Inspectors, Mohlapiso Mohlapiso and Boipuso Monne were promoted to the rank of Senior Inspector.
However, LEPOSA alleges the said promotions were executed contrary to the laws governing the LMPS.
In its court papers, LEPOSA calls upon the respondents to explain why “the promotions announced on 12 January 2018, shall not be declared null, void and of no legal force and effect in law for violating provisions of Section 8(1) read with 8(2) of the Lesotho Mounted Police Service Act No. 7 of 1998.”
The police association also wants the High Court to nullify the said promotions for not being compliant with the provisions of police regulations as amended in 2003.
Listed as the respondents are the Commissioner of Police, Mr Molibeli, Staff Officer to Commissioner of Police, LMPS Human Resources Officer, the six promoted officers and the Attorney General.
Supporting the association’s claim, LEPOSA’s secretary general, Moraleli Motloli made an affidavit giving rise to the police body’s complaint.

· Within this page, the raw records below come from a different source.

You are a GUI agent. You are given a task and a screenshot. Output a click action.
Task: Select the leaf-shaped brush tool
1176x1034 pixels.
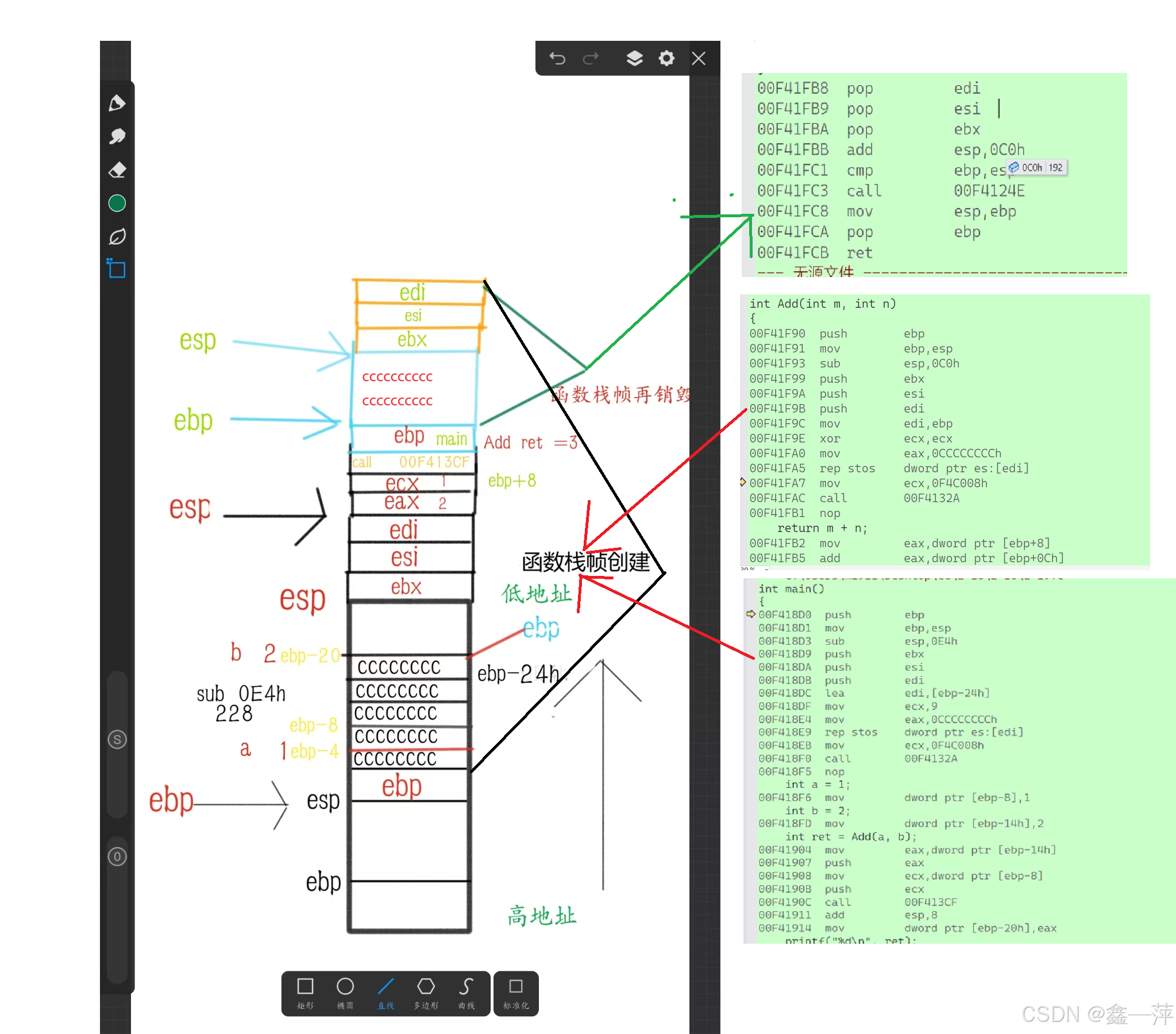click(x=117, y=237)
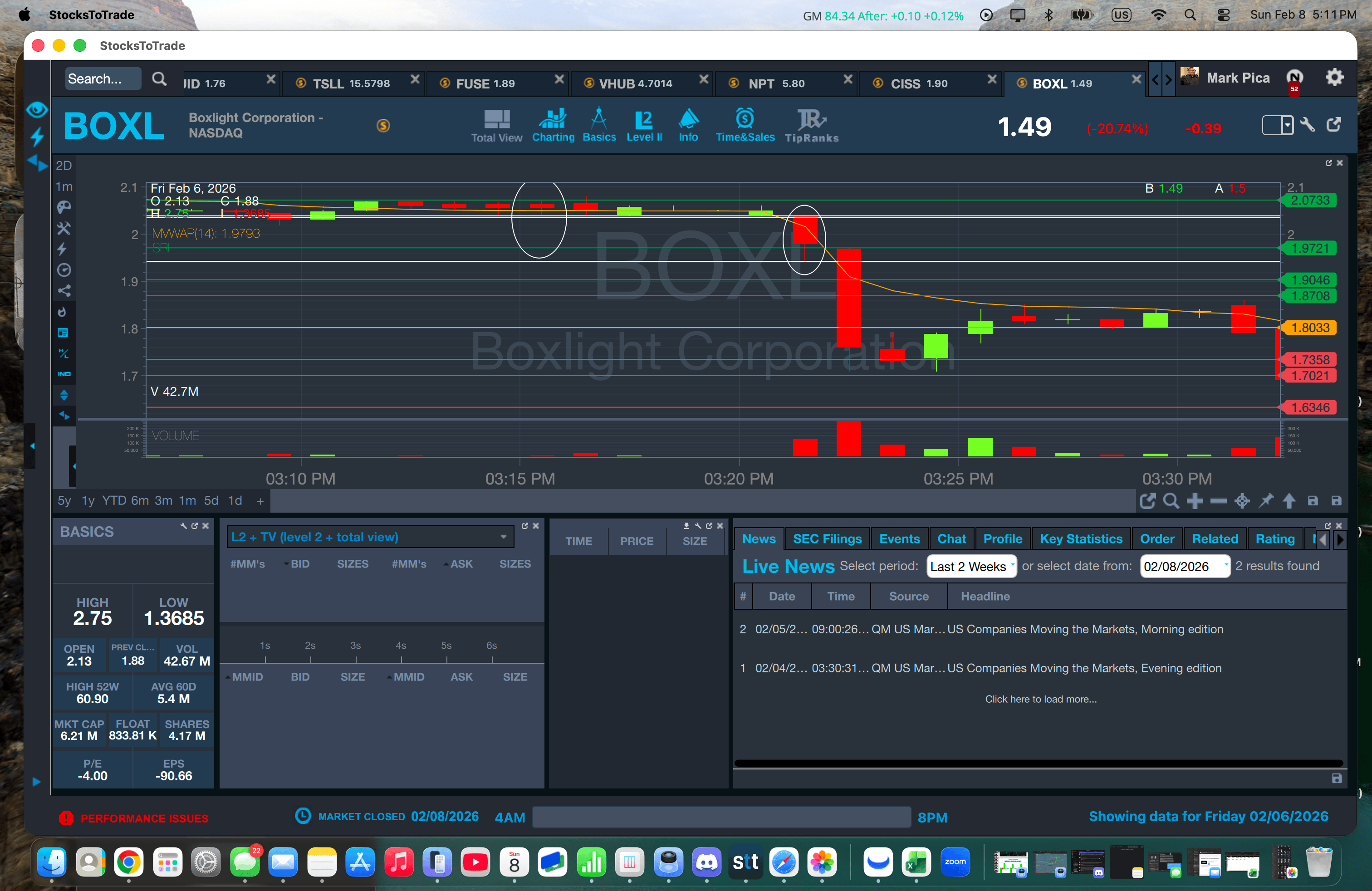1372x891 pixels.
Task: Open the chart drawing tools icon
Action: click(x=64, y=228)
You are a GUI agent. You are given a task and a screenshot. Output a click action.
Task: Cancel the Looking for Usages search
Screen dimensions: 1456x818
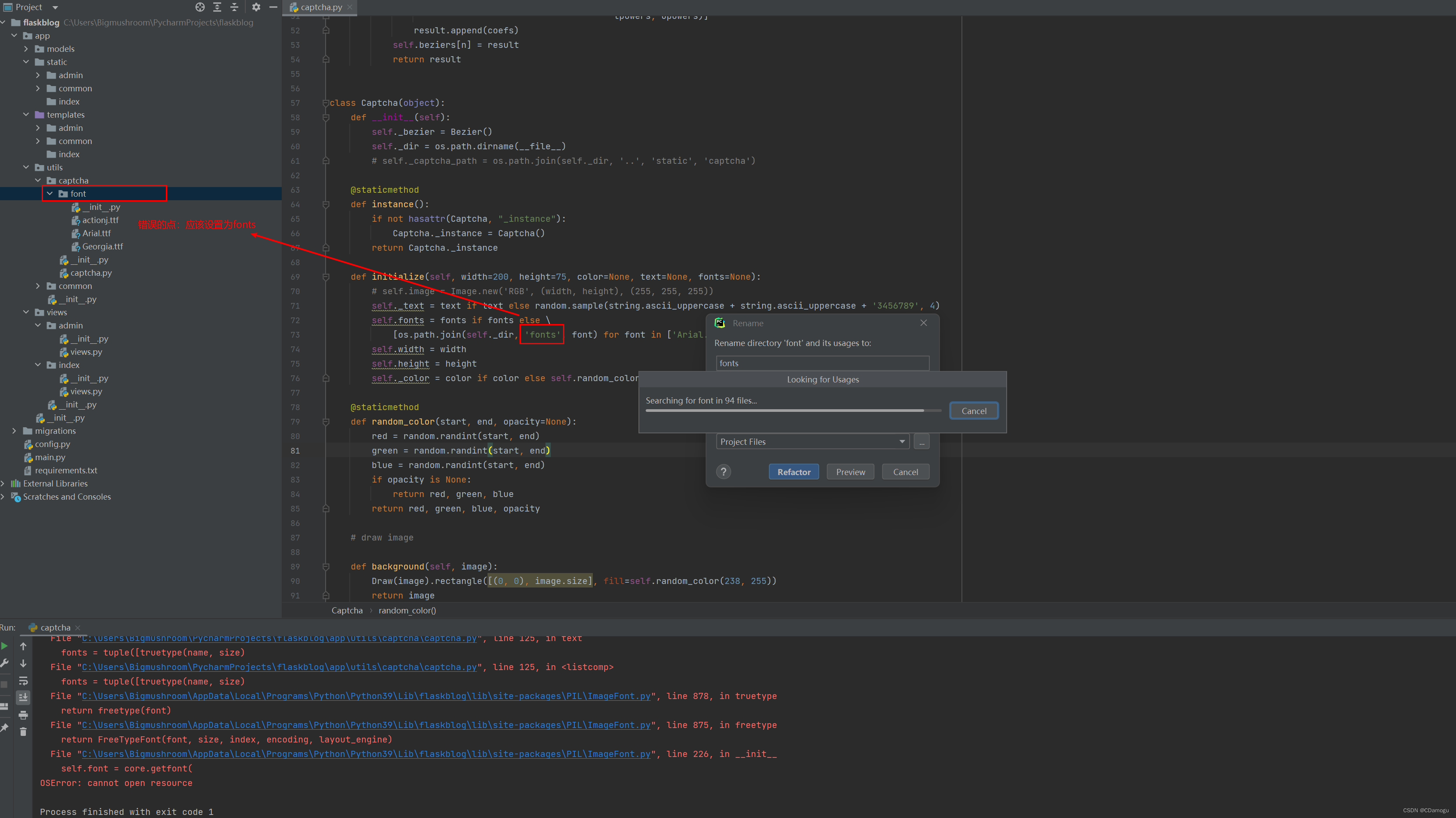point(973,411)
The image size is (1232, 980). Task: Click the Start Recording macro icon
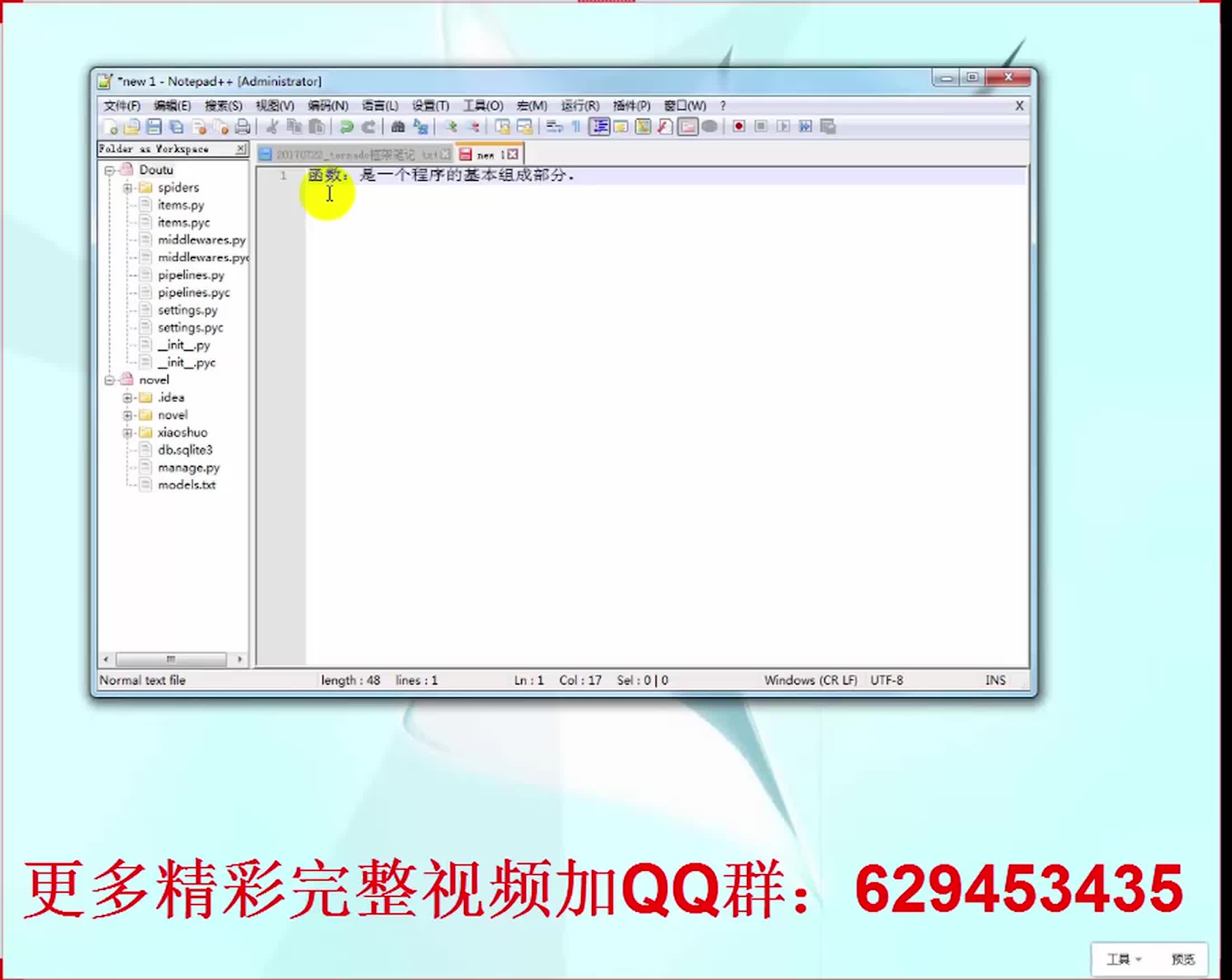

“On 11 December 2017, a Memo published by the 1st respondent (Mr Molibeli) announced six vacancies in the Lesotho Mounted Police Service.
“The vacancies were in the ranks of Assistant Commissioner of Police, Senior Superintendent, Superintendent and Senior Inspector,” he states.
He alleges the candidates were only given seven days to apply, adding the memo that invited applications contained specifications that were couched in general terms “with a view to evade the legal obligations placed upon the 1st respondent to base promotions in the LMPS on merit as envisaged by Regulation 7(2) of the Lesotho Mounted Police Service (Administration) Regulations 2003 as amended.”
He adds: “Important and verifiable considerations such as training and educational qualifications were deliberately left out in the job specification even for the senior positions such as the Assistant Commissioner of Police.”
Senior Inspector Motloli argues the merit based system requires competitive stages such as shortlisting and interviewing of candidates.
“In this particular instance, there were no competitive stages followed after the advertisement. Instead, there has been startling secrecy which clearly offends the dictates of fair competition.
“In terms of the law, there should be a Police Appointments and Promotion Board which presides over all the stages of promotion and appointment of police officers,” he charged.
He further said the board should comprise the police commissioner, a person nominated by the Minister of Police and a person nominated by the Minister of Public Service.
However, he alleges there was never such a board to deal with the promotion of the said six police officers.
“On the 12 January 2018, the 2nd respondent (Staff Officer to Commissioner of Police), purportedly on behalf of 1st respondent, announced the promotion of six officers to the ranks that were initially advertised.
“The anomaly with these promotions is that they were not done by the board, and they were not based on any established criteria of promotions contrary to the provisions of Regulation (7) of the Lesotho Mounted Police Service (Administration) Regulations 2003 as amended,” he stated.
He further accuses the police authorities of breach of procedure explaining that three officers, Senior Inspector Ralethoko and Inspectors Mopeli and Lebajoa, skipped ranks contrary to Regulation 7(1) of the Lesotho Mounted Police Service (Administration) Regulations 2003 as amended.
S/Insp Motloli says this clearly demonstrates the wanton disregard for law in the processing of such promotions.
He further says promotion of the said officers was made in the middle of the financial year – something that he argued was “indicative of the fact that the 1st respondent has his own preferences who cannot even wait for beginning of the financial year”.
The police association secretary general also alleges the promotions were “unfair, discriminatory and violated the provisions of the Police Act of 1998 read with Lesotho Mounted Police Service (Administration) Regulations 2003 as amended.”
The court is expected to convene tomorrow (today) to deal with the interim reliefs sought by LEPOSA, which include treatment of the application as an urgent matter and the suspension of the promotions until the finalization of the application.